Les producteurs-réalisateurs Michel Franco et Lorenzo Vigas parlent de se débarrasser des « conneries » de chacun.

Les principaux cinéastes latino-américains, partenaires commerciaux de la société de production Teorama et amis fidèles Michel Franco et Lorenzo Vigas reviennent cette année à Venise après leurs dernières sorties triomphales au Lido. Le drame anglophone de FrancoCoucher? à propos d'un événement à distance qui perturbe les vacances d'une famille aisée à Acapulco ? est son suivi àNouvelle commande, qui a remporté le Lion d'argent l'année dernière et réunit le cinéaste mexicain avec Tim Roth, qui a joué dans son film de 2015Chronique,, et Charlotte Gainsbourg.

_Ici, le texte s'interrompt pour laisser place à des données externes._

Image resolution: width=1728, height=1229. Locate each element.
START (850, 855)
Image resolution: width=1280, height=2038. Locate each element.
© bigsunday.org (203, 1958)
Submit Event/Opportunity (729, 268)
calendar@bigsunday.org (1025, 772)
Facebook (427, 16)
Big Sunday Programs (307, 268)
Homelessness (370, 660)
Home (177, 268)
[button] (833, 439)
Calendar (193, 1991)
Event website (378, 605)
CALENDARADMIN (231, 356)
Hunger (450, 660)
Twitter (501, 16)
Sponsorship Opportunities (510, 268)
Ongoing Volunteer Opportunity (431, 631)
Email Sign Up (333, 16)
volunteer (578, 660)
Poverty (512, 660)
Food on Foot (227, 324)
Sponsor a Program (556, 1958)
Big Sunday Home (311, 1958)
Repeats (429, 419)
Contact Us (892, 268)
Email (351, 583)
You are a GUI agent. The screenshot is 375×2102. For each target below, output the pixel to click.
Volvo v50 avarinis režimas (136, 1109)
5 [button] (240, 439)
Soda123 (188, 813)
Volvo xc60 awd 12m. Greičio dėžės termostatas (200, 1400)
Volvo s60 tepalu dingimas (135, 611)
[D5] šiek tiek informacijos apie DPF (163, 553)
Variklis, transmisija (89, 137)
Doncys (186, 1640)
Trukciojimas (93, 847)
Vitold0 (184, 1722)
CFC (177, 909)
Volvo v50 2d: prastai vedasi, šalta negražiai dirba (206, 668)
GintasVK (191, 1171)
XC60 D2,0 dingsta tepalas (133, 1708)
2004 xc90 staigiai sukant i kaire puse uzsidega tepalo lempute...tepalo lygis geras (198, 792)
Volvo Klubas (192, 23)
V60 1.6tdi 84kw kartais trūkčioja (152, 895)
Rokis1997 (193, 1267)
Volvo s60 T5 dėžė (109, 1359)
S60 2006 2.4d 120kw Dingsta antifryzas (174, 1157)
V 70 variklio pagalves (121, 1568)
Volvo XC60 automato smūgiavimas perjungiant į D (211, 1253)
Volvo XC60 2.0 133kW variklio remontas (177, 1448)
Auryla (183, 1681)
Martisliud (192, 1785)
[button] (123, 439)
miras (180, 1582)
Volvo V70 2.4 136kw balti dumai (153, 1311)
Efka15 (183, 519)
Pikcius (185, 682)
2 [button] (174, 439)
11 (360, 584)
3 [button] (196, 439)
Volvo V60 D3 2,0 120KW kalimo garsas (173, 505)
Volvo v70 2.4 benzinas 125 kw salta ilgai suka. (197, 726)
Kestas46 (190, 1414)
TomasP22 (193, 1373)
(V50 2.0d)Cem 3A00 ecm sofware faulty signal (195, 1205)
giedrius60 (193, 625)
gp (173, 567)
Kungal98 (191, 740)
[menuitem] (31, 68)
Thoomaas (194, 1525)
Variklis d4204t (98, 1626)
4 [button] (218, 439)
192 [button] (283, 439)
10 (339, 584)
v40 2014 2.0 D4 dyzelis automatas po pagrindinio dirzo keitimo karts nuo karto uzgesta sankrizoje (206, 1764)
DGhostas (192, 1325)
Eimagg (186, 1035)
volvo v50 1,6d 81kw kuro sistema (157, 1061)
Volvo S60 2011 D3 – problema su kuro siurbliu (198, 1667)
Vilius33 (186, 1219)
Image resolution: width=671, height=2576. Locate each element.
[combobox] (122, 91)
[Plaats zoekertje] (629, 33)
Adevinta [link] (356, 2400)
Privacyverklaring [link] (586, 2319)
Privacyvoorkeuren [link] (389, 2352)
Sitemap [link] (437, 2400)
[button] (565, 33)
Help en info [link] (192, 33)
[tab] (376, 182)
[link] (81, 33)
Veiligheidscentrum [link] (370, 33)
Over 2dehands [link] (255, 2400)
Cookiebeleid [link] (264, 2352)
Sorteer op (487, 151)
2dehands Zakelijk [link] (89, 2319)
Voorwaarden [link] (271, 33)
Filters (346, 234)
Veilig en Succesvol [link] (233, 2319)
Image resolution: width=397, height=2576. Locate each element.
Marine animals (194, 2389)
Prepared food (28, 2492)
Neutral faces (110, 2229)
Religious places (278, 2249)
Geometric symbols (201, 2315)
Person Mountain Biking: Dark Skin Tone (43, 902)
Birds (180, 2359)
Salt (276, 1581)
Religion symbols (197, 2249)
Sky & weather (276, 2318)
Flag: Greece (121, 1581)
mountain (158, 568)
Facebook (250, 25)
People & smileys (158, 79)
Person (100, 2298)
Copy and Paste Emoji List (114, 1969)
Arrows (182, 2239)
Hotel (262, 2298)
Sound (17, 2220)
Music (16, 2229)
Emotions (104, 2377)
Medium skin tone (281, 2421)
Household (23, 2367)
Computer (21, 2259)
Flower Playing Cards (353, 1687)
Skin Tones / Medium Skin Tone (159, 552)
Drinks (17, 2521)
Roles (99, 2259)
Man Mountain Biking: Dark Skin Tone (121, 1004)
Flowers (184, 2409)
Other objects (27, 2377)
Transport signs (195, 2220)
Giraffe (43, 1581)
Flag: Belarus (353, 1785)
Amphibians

Six ans après son premier long métrageDe loina remporté le Lion d'Or, Vigas, né au Venezuela, revient avecLa boîte(La boîte), un drame se déroulant au Mexique et mettant en scène un jeune garçon envoyé chercher la dépouille de son père.

Les habitants de Mexico perfectionnent leur art en produisant les films des autres ? Franco a produitDe loinetLa boîtepour Vigas, tandis que Vigas travaillait surNouvelle commandeetLa fille d'Aprilpour Franco. Leur société de production Teorema, basée à Mexico, a été lancée en 2018 et a produit des films d'autres réalisateurs mexicains.

Coucherest une production mexicaine en coproduction avec la Suède et la France. Teorema a été financé avec Videocine et la post-production a été financée par le fonds mexicain Eficine et Film i Vast en Suède par l'intermédiaire de CommonGround Pictures. Luxbox et The Match Factory ont été impliqués dans le projet depuis le développement.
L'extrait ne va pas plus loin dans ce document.